Do Household Baptisms Prove Infant Baptism ?

By far the most frequently used argument to justify infant baptism is the fact that the New Testament talks about “household baptisms,” and some households include infants. Let’s examine this argument in detail.

First notice that households (“the inmates of a house, all persons forming one family, a household” – Thayer) do not always contain infants, so this argument is just conjecture. As a matter of fact, the great majority of households do not contain an infant. Proof must be conclusive, not just a possibility.

One household that is often used as a proof case is the household of Cornelius. But notice that Cornelius called together his kinsmen and friends (Acts 10:24) to hear Peter preach, and the ones that were baptized were those who “feared God" (10:2), "believed on … Jesus”, and repented (11:17-18). Doesn’t sound much like infants, does it?

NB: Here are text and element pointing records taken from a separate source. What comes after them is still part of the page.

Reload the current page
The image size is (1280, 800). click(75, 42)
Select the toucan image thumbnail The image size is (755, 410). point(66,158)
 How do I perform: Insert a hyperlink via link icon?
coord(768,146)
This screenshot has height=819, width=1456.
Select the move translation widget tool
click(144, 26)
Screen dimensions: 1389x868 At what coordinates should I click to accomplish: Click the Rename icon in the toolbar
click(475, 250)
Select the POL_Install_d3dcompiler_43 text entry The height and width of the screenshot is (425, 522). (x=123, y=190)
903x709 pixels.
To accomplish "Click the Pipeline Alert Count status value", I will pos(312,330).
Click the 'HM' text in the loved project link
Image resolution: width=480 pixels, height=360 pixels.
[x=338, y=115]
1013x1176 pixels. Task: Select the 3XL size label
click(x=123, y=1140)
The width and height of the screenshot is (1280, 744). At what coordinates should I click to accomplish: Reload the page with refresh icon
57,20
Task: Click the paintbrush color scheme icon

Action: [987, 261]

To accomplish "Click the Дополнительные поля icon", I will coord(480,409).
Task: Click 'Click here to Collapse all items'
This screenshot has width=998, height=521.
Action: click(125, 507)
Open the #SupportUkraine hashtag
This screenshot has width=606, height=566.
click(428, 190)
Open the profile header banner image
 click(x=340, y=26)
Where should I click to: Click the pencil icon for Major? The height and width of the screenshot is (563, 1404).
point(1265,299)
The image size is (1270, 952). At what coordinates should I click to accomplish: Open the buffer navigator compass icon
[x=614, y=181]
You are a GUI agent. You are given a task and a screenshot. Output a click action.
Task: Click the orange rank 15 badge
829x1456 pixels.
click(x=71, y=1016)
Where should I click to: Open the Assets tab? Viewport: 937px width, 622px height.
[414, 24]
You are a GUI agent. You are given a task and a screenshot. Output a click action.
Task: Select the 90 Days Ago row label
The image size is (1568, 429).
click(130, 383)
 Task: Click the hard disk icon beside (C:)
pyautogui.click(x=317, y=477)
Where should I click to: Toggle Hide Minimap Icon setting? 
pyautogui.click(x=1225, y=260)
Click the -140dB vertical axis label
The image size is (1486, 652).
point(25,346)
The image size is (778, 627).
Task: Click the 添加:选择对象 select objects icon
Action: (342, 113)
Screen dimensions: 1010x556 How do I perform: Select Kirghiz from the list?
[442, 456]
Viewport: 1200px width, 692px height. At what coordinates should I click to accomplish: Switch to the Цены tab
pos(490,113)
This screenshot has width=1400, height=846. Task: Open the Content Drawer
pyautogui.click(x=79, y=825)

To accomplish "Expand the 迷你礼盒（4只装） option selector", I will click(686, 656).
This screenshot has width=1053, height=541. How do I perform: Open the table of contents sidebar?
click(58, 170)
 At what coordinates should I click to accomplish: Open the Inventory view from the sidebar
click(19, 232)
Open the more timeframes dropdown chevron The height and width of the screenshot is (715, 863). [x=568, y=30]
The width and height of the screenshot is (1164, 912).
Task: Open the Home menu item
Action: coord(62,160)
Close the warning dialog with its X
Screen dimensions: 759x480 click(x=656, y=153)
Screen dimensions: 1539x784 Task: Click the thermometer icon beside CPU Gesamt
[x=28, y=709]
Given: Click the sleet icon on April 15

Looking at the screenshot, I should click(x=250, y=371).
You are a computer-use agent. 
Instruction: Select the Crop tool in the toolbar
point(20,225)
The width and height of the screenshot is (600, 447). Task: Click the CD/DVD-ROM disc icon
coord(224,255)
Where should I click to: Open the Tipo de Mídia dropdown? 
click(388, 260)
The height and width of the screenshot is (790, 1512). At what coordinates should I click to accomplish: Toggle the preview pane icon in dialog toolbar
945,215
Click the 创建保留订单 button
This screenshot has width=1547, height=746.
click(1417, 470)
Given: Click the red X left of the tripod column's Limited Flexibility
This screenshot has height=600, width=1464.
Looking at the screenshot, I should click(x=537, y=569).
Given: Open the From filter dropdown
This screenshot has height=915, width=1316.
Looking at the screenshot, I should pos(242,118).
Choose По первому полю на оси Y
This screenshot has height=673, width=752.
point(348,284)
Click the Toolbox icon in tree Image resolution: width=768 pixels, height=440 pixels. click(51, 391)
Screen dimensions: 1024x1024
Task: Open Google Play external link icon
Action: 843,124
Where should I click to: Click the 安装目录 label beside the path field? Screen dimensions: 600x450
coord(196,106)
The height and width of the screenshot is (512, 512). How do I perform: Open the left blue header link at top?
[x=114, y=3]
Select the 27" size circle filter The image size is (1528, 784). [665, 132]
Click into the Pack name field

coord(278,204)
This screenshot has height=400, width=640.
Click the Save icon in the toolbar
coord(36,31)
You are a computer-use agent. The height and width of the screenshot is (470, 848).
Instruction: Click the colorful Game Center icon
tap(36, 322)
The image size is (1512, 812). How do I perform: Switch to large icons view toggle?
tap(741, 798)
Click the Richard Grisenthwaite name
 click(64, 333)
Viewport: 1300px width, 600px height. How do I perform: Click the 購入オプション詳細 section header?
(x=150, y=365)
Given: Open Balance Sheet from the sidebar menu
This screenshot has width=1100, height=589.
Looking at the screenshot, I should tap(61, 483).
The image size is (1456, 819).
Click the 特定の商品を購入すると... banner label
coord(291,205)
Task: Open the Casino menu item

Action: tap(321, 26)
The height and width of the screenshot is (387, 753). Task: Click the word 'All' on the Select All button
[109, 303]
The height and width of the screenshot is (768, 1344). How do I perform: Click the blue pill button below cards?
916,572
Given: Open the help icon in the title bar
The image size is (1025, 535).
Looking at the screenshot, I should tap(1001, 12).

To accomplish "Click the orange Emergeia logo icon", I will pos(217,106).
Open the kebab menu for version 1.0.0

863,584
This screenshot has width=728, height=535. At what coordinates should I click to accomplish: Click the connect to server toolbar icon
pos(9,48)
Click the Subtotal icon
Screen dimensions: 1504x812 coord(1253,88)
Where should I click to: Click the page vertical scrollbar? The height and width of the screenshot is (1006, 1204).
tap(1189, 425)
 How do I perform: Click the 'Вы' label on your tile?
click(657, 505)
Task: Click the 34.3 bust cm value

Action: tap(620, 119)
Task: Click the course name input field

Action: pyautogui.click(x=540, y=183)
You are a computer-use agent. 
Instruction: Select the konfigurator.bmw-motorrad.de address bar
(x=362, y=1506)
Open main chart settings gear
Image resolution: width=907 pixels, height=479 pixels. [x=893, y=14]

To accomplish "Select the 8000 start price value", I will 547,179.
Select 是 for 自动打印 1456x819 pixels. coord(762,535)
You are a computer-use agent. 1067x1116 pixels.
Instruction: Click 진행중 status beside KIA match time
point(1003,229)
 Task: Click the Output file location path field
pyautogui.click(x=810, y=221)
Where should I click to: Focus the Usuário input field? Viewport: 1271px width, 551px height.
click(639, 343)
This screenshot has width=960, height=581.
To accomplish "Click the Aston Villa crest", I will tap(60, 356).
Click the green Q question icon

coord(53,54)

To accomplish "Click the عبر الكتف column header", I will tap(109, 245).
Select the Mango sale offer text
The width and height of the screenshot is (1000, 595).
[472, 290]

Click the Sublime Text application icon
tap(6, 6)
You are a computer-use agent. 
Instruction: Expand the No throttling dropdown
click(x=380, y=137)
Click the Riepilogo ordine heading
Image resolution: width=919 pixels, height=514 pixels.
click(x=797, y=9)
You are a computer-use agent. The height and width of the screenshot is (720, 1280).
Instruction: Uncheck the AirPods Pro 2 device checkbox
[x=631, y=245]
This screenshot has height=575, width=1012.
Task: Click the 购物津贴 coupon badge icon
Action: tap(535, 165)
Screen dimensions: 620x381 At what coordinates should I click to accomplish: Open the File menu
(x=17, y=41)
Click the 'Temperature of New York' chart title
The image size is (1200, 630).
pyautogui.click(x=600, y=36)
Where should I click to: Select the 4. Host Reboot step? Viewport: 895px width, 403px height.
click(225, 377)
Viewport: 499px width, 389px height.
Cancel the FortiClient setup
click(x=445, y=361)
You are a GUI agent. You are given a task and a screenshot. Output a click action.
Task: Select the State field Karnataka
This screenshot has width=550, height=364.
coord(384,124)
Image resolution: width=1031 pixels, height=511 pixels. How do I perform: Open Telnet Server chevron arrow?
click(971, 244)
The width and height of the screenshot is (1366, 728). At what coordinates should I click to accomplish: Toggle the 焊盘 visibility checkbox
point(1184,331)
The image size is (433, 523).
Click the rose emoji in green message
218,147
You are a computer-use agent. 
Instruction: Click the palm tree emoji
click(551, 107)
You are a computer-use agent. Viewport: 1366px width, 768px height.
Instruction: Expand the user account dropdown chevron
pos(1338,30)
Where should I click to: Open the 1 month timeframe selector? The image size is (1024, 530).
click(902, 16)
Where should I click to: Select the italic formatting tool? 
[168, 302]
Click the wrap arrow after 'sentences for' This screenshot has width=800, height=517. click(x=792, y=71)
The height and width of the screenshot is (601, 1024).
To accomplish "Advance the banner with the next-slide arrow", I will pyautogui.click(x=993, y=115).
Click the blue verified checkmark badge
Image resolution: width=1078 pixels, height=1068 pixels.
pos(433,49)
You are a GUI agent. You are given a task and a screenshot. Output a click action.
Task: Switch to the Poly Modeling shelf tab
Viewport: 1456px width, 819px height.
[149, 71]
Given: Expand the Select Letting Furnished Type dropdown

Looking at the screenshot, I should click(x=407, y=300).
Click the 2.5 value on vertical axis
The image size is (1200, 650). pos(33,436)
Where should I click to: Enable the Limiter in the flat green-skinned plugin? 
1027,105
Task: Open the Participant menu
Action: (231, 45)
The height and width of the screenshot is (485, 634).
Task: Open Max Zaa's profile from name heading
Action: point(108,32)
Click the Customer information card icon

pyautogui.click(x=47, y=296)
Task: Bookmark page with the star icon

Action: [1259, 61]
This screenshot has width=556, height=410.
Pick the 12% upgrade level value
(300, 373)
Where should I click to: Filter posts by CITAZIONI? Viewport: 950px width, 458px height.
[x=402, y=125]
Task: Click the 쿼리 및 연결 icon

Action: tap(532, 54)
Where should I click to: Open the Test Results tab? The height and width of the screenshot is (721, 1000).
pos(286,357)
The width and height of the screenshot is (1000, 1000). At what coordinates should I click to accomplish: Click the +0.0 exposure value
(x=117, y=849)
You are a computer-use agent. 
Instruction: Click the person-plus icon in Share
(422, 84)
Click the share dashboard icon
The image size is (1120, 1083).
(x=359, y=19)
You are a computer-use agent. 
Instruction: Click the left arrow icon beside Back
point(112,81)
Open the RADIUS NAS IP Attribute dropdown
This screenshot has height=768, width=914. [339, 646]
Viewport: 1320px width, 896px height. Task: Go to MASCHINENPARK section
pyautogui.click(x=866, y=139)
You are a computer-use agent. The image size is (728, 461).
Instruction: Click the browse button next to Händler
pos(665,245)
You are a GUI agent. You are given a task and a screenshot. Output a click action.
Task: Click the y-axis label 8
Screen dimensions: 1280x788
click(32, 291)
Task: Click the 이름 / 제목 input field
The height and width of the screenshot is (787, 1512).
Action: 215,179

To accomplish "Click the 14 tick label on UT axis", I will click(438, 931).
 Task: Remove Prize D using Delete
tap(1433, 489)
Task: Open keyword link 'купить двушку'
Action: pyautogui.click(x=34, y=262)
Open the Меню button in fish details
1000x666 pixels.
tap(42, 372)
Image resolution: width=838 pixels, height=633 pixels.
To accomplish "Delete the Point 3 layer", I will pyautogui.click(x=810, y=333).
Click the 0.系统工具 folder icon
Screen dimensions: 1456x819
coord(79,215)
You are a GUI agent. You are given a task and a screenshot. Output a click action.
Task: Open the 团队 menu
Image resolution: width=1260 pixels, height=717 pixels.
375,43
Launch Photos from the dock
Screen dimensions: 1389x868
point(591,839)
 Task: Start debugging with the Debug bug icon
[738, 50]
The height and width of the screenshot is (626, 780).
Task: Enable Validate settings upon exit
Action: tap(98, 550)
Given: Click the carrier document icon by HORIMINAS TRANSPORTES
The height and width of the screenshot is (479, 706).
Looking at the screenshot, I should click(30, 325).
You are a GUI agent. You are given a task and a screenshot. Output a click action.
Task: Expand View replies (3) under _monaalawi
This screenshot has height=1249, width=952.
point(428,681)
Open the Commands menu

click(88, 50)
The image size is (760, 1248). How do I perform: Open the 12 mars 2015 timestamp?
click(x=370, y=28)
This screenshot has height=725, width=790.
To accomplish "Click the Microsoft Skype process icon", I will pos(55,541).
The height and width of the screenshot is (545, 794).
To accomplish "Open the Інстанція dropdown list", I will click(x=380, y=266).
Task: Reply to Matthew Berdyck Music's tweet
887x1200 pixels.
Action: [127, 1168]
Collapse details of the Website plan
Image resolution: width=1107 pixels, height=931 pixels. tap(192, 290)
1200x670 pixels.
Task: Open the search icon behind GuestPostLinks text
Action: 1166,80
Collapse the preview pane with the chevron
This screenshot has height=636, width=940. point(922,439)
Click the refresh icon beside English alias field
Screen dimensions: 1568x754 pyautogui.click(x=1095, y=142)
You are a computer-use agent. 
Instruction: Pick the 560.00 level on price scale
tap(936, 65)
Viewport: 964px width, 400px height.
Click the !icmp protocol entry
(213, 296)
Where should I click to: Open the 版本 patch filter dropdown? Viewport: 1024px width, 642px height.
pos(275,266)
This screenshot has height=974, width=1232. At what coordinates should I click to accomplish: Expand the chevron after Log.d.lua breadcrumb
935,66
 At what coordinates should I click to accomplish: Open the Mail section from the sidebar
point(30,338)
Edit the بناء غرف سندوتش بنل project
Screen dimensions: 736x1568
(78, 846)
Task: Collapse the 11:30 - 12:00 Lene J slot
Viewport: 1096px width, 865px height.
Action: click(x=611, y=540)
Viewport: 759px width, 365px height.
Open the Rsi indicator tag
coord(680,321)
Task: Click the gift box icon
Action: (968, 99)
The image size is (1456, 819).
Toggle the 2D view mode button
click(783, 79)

Regarding the household of Lydia in Acts 16:15, she was a busy merchant woman (16:14), and not even married as far as we know. Knowing this, how could one use speculation that she had infant children who were baptized as evidence for infant baptism?

In that same chapter we have the baptism of the Philippian jailor “and all his” in Acts 16:33. But verse 34 tells us “all his house” believed in God. Believing is not possible for an infant, right?

It is true the household of Stephanas was baptized (I Corinthians 1:16), but I Corinthians 16:15 also lets us know that his house was “addicted … to the ministry of the saints.” I don’t think infants are capable of being addicted to the ministry, do you?

The last case I remember being brought up is the house of Crispus. But Acts 18:8 says Crispus “believed on the Lord with all his house,” so we know infant children aren’t included in the number that were baptized because the same ones that were baptized were believers – ruling out infants of course.

There is a lesson to be learned about Bible proof from this topic that we already recognize in the areas of science and law. Conclusive evidence must be just that – conclusive, not just a maybe, might, or possibility. The bottom line is – there is no mention in the Bible of infants being baptized, ever.